Both nature and nations came across with a whiff of eternity, but recent scholarship offers a different perspective: it views nations as imagined communities and nature as a cultural construction. Furthermore, nations were never homogeneous in their appreciation of nature, and the dividing lines shed revealing lights on societies, identities, and changes in the land. Memory studies have stressed the pivotal role of groups with specific interests and mindsets in the shaping of collective memory. For example, icons of nature were important commercial assets for hotel owners and tourist managers. Scholars have also shown how the construction of national identities was tied to processes of exclusion and inclusion. Environmental historians have recognized that human interventions in nature mirrored and created social inequalities. In short, both nations and natures show an enormous dynamism over time, and yet societies displayed a remarkable inclination to depict them as permanent and immutable - all the more reason to discuss the intended and unintended changes over time.

Events and objects of nature could gain iconic status in many different ways, and this conference explores these paths in transnational perspective. When and how did they achieve iconic status? What were the original motives, and how did they relate to interests and identities? Can we identify certain groups that typically played key roles in the making of these myths? When and how did icons advance beyond national borders, and can we identify a divergence between national and international tropes? Can we identify differences in the construction of identities in Western countries and the colonial and post-colonial world? And how did all this change over time? With these questions, the workshop explores paths towards what one might call an environmental history of nationalism.

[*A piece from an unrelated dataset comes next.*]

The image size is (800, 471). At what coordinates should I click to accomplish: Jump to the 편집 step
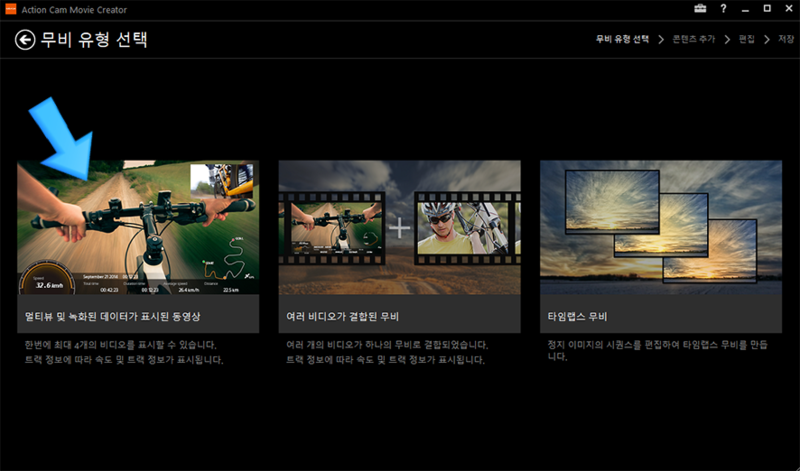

We particularly invite paper proposals that address one or several of the following issues:

  • Landscapes and Cultures: how did nations come to perceive certain landscapes as iconic, and what did this mean for these environments and their human inhabitants?
  • Nations and Disasters: how did catastrophic events shape national identities, and how did that influence political and social responses to these disasters?
  • Iconic Species: why did some animals achieve iconic status, and what were the consequences for species, humans, and the environments in which they both lived?
  • Identity as a Business Model: what was the role of economic interests (broadly conceived) in the construction and change of environmental icons?

The conference will take place in London on 1-3 December 2016.